March 24, 2026
Never Been Better, by Leanne Toshiko Simpson
Finally, finally, I got my hands on Never Been Better, by Leanne Toshiko Simpson, a book that I’ve been really looking forward to since my friend Chantel Guertin awarded it the Kobo Emerging Writer Prize for Romance and couldn’t stop raving about it. I’ve become an admirer of Simpson’s advocacy for people living with mental health struggles and the way she shares her own experiences with bipolar, and so I’ve been looking forward to finding out how she considers these ideas via fiction in her debut novel, billed as My Best Friend’s Wedding, except the plot starts in the psych ward.
Our narrator is Dee, whose mental health troubles continue and whose life is held together by desperation, chewing gum, and the valiant efforts of her audacious sister Tilley—and I appreciate that in a novel about three psychiatric patients, the most deranged character of neither of these, but Tilley instead, who insists on joining Dee as the plus-one for her friends’ Matt and Misa’s destination wedding in Turks and Caikos, mostly because Dee’s intent on revealing her true feelings for Matt before the ceremony, and Tilley’s determined to save her sister from herself, whatever that entails (and also partake in the amentities of an all-inclusive)
It’s complicated, because Dee, Matt and Misa all met as psychiatric patients, but now that part of their story is written out as Misa presents a picture-perfect image of her relationship to her Japanese-Canadian family who have no idea that she lives with mental illness—they think she’s just an extra-dedicated hospital volunteer. That she cannot be honest about where her and Matt’s story began only underlines Dee’s certainty that Matt’s chosen the wrong person, and that breaking up the couple is the honourable thing to do.

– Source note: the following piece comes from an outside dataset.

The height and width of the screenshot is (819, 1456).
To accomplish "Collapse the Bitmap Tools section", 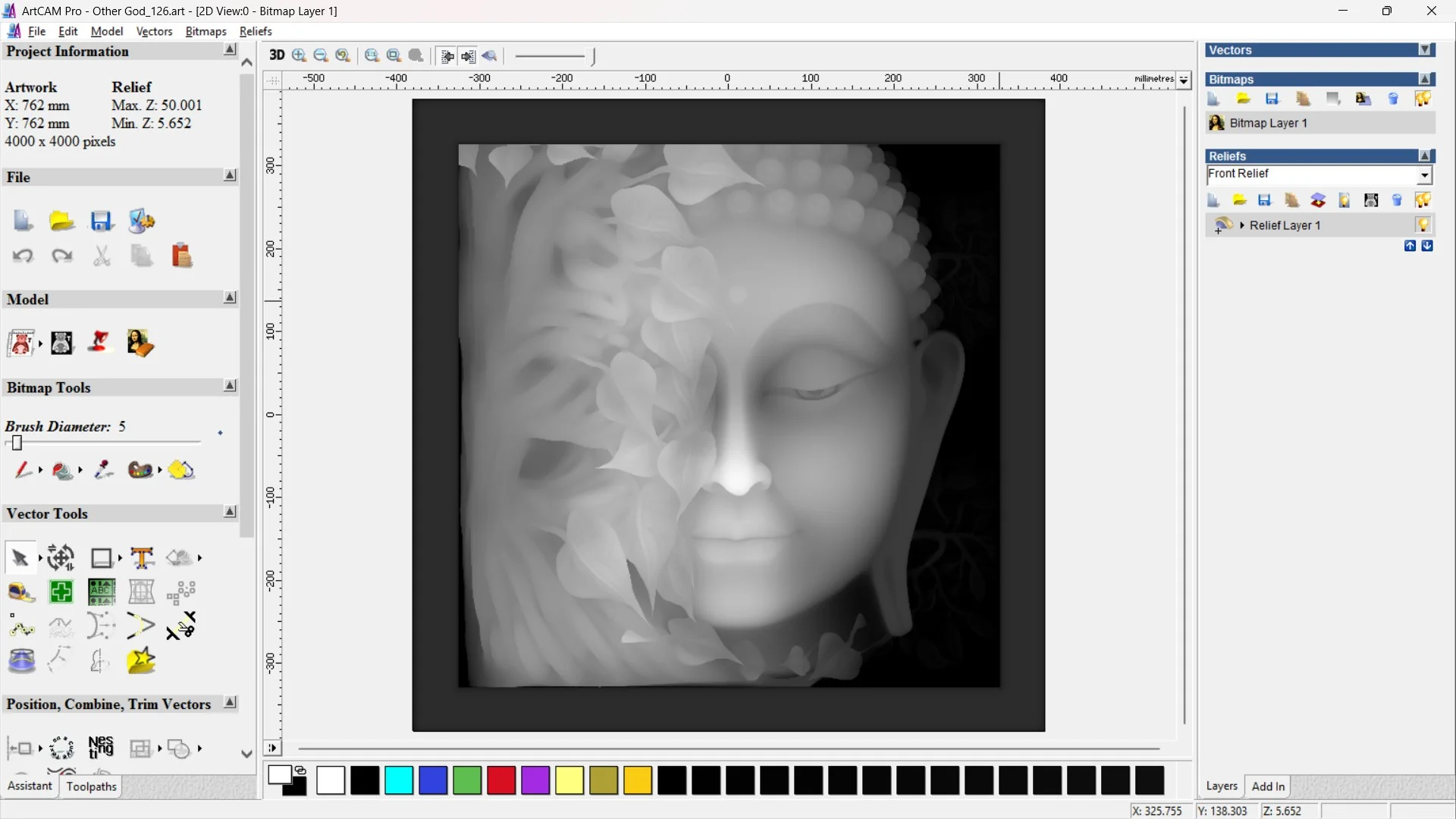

What happens next is messy, twisty, human, and real, replete with hilarity (the line about Dee’s meds giving her the libido of a ham sandwich!) and also real heart. While I had my doubts, because this plot seems like it’s heading for a shipwreck, the resolution is rich and meaningful, a meditation on ever after (in mental sickness and mental health) and what being “better” really means.